Please output the section of the listing below that opens with the line containing "Task: Click the Preview Mode toolbar button" and closes with the line containing "Viewport: 735px width, 448px height.", exactly and with nothing else.

● Information shown:
__________

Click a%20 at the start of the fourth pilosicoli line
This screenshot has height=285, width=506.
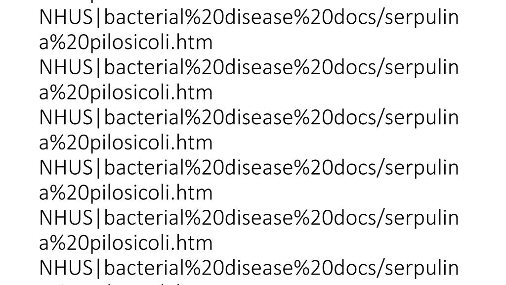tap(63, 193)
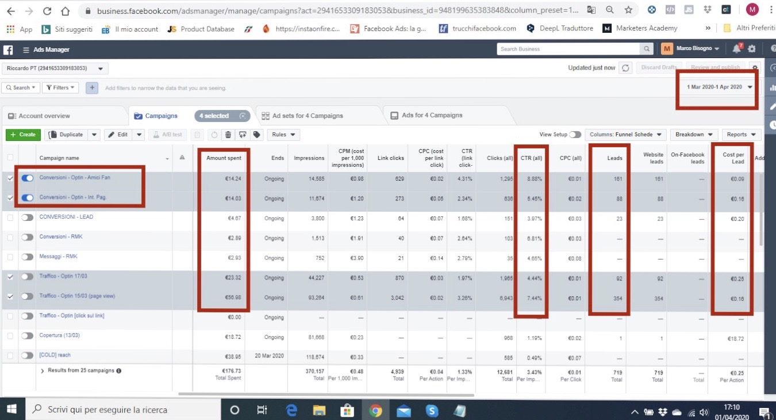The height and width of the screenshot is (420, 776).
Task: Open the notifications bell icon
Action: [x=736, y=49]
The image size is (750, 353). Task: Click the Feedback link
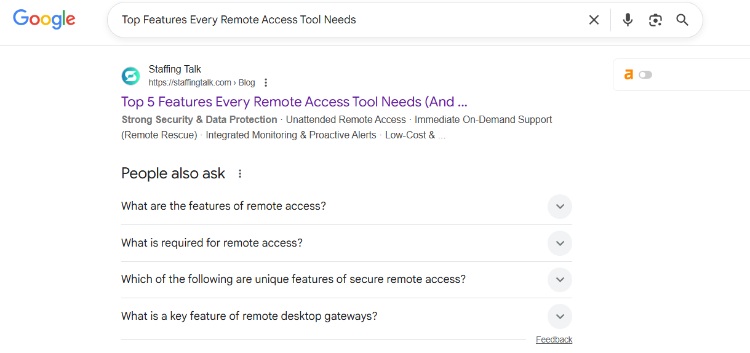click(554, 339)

__________

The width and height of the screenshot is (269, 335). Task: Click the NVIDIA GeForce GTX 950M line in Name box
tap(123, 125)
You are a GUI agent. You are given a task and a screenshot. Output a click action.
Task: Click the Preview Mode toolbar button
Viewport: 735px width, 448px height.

__________

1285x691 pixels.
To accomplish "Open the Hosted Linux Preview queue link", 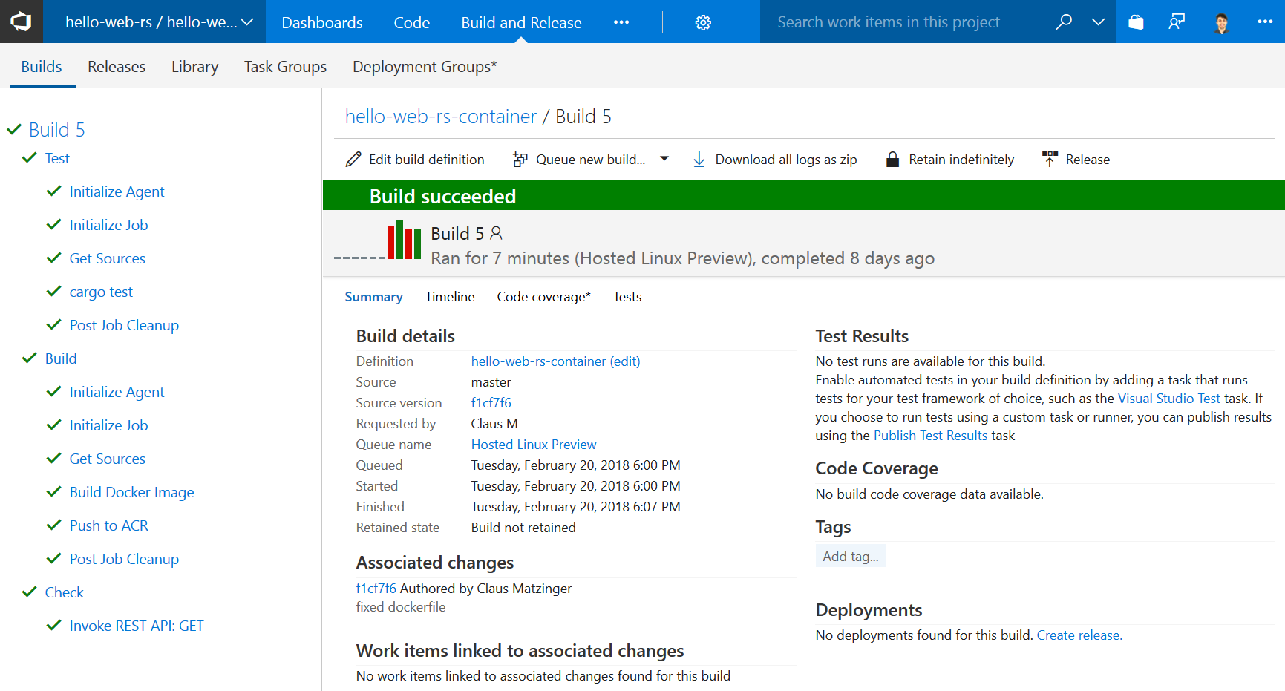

__________

● Response:
Task: Click the Preview Mode toolbar button
Viewport: 735px width, 448px height.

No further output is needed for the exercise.